Power Crazy: IS LILCO TURNING SHOREHAM INTO AMERICA’S CHERNOBYL? by Karl Grossman (Grove: $17.95, hardcover; $7.95, paperback; 384 pp.)
Can an accident of the severity of Chernobyl happen here? One who emphatically thinks so is journalist Karl Grossman, author of this new book about Long Island Lighting Co. (LILCO) and its management of one of America’s most controversial nuclear projects. “If there is to be a disaster like Chernobyl--or worse--in the United States,” Grossman writes, “LILCO’s Shoreham plant is a prime candidate.”
Readers wishing to know why may be disappointed, however. This book was actually written and all set to be printed before the Soviet accident, an event that caused the publishers to pull it off press, retitle it and ask that a few pages discussing Chernobyl be added.
This is a pity, because serious issues are raised for U.S. nuclear plants by the Soviet accident, particularly for Shoreham, whose design is closer to Chernobyl’s than are other U.S. boiling-water reactor types. Contrary to innumerable news reports at the time of the accident, Chernobyl did have containment structures. Key portions of that reactor were in containment designed to withstand as much pressure as many U.S. containments can withstand. But Chernobyl’s containment relied heavily on “pressure suppression pools” similar to Shoreham’s to prevent breach of containment and release of radioactivity. And this scheme has long been controversial and deserves, along with a series of other issues relevant to Shoreham, fresh review in light of the recent tragic events in the Ukraine.
Grossman’s book does not provide that fresh review. It does provide, however, a good deal of information about one of the most interesting spectacles in the troubled history of U.S. commercial nuclear power. It tells the story of how a nuclear utility managed to bring itself to the brink of bankruptcy while racking up cost overruns of 7,600%. The reader is told the strange tale of how this atomic plant may never operate because it was built without anyone first trying to figure out how Long Island could possibly be evacuated in case of an accident. And the book has much to say about how the Reagan Administration has attempted to impose Shoreham on the people of New York over the objections of the local authorities.
One of the prime paradoxes of the Reagan years has been the Administration’s eloquent rhetoric about returning power to state and local governments. In no area is that contradiction between rhetoric and practice more apparent than in the nuclear power field, where the Administration has used and, according to Grossman, abused federal authority to attempt to bypass laws it does not like and seize for itself powers given to state and local governments, all in an attempt to put into operation nuclear power plants that the people they are to serve do not appear to want.
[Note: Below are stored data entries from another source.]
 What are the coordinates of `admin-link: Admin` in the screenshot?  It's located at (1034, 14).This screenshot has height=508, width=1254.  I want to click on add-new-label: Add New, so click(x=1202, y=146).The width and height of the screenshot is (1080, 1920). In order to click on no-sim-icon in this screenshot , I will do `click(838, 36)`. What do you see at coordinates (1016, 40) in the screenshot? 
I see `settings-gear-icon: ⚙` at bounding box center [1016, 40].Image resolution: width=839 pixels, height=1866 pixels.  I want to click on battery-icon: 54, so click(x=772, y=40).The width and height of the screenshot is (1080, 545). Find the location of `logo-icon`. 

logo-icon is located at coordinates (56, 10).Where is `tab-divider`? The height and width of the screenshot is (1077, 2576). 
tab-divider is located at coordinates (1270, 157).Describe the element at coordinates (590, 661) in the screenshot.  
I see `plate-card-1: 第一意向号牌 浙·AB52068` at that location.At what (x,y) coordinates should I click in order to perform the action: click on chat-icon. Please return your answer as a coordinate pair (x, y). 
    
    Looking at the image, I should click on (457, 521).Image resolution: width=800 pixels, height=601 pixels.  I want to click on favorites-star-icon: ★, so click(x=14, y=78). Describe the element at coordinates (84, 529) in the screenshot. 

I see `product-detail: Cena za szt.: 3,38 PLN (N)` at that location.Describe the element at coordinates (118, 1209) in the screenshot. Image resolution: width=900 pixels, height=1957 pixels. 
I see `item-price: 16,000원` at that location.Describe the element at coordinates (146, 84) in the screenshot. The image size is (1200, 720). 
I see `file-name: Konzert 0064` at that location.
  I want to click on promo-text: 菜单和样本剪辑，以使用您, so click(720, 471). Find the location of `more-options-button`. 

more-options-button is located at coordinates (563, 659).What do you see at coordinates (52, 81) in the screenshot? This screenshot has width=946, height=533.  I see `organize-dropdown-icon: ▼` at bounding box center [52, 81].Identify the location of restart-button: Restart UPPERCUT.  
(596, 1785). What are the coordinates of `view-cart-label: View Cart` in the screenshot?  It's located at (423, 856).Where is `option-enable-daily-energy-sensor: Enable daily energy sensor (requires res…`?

Federal regulations require an operable emergency plan in case of accident before a nuclear plant can be licensed to operate. It is up to state and local officials to prepare plans for evacuation of off-site areas. Because of the unique situation of Shoreham (it is, after all, on an island), those officials have concluded that a realistic emergency plan cannot be created. The geography is such, for example, that for some accident sequences, many people would have to evacuate toward the plant they are attempting to flee, a clearly unworkable situation.
Once state and local governments had concluded that an operable evacuation plan could not be prepared, the granting of an operating permit was prohibited by law. The NRC’s licensing and appeal boards, as well as the New York Supreme Court, have so ruled. But these decisions have not stopped the Reagan Administration: Grossman details the manifold ways in which, undaunted, the Administration continues to try to get Shoreham licensed.
While the book touches on many other issues about Shoreham that have received public attention over the years, it relies to an unfortunate extent on newspaper clippings as its prime sources. The writing suffers from a polemical tone and weak organization, at times appearing as though the book were not written at all in the traditional sense but rather compiled of quotations stored in a personal computer and strung together with the computer’s note-taking program.
If LILCO succeeds in getting Shoreham licensed without a workable emergency plan, U.S. nuclear power will be at an important turning point. At least as important will be whether the domestic nuclear industry truly learns the lessons of Chernobyl. The story of Chernobyl’s relevance to U.S. nuclear power, however, is a story still to be told, even as the Shoreham tale is a story that awaits a better telling.